I thought it would feel slow, though I don’t know why.  I also didn’t think it would be that far, I mean the gear was at waist height and it held me on the rest.  Wrong again sir.  The previous rest had unzipped my first nut, so on the real fall the unzipping went further.  Between this and the two micro-cams being shit, it all ripped, except for that one yellow micro-cam after the traverse.  Out of the six pieces I placed, only one held when I took my fall.  As I slipped off I felt a short and surprisingly weak tug at the ropes, accompanied by popping noises.  Quickly after I felt a far more solid tug as the cam held me, and I was immediately was hit in the face and head by all my gear which had ripped.  Surprisingly, this was not pleasant.  I then turned to see Kyle beside me, who kindly offered to lower me off the final meter that I was from the ground.  I spent the first few seconds stunned, then a significant number after that thanking Kyle for the quick reactions and the prevention of my frame merging with the floor.
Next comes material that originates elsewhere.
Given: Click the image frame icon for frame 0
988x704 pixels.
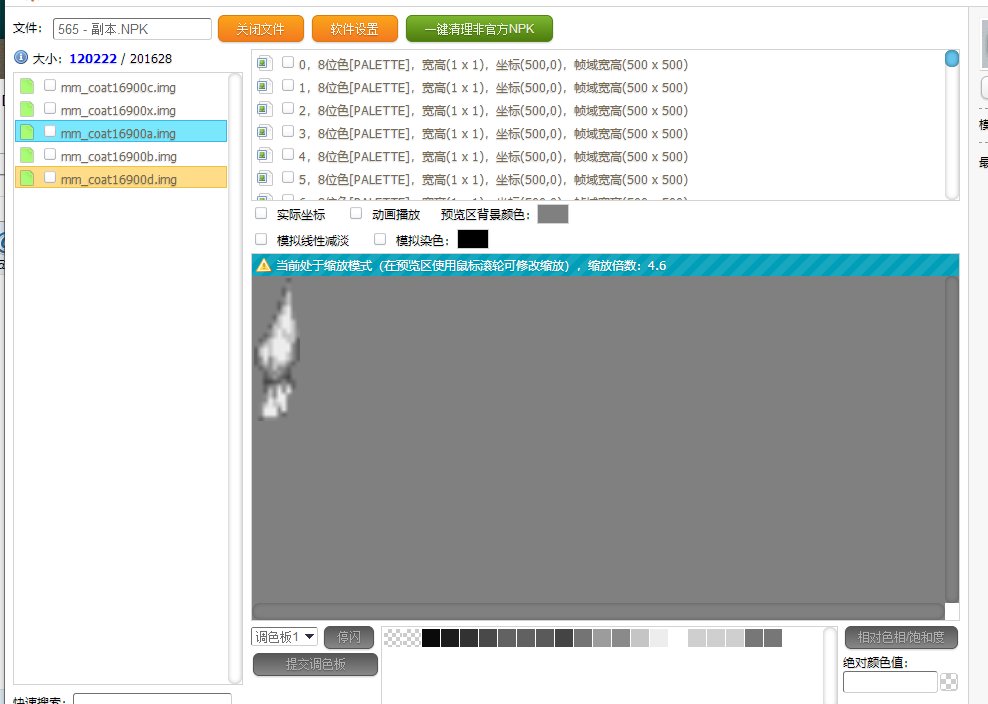Looking at the screenshot, I should [263, 64].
I decided I had my desire to climb sated that day, and so lay back and began taking photos of the aspirant Prebble, as he prepared for Journey into Life.  He spent a while placing the first pieces of gear up to half height of the main climbing.  This was critical, as the route was sparsely protected and every piece had to be good.  Prebble spent a while doing this, though I would have given as much if not more time to such a task.  He managed to climb slightly higher than required for the crux moves left to the peg.  After several readings of the description as he stood there, we collectively decided he would have to down climb slightly.  Thankfully, for the sake of Prebble, and for Kyle and I’s nerves, this was in fact correct.  The skillful man made moves left confidently on good holds, but far from gear, and reached the peg, clipping it gratefully.  He placed a back-up tricam and looked to the last hard moves.  He was to mantle up onto a bulge, though found out his good tricam was in the handhold, and tried to punch it out.  Failing he moved up anyway, and thankfully it was not called upon to hold him.  Prebs gunned to the top of the route, after a long battle and cried “safe” in an exhausted manner, and belayed Kyle up on the second the retrieve gear.

Prebble had to dash on to do his car MOT, so Kyle and I were left to the last climb of the day, the bold and brave (death route) Quare Crack.  Master Kyle laughed in the face of this scary route (we forgot to tell him it was a death route), and hopped on with gusto.  He sauntered through the section shared with Yeni Gol rather easily, and then placed some good gear.  He then moved into the route proper, which is sparse when looking for gear.  He moved to just below the crux and began placing all gear available, which sadly was all quite poor.  This was made all the more difficult as the position he was in would not allow a proper search of his rack, without doing a backflip off the route.  He called down that he was ready (had written his will) and pulled on to the crux.  Thankfully for him, he had no bother, and I imagine, wondered what he was ever worried about in the first place.  I seconded up as the light faded into the clouds, creating a beautiful purple pool in the sky.  We walked off in quick order, while Kyle made a fuss about not knowing the routes reputation until I was telling him about it on the way down.

So there it was, revenge had on one route, revenge planned on another, Kyle was getting far too good for his own health, and Prebble remains too good for his own health.  Once again, no serious injuries and no deaths.  A brilliant day out all together.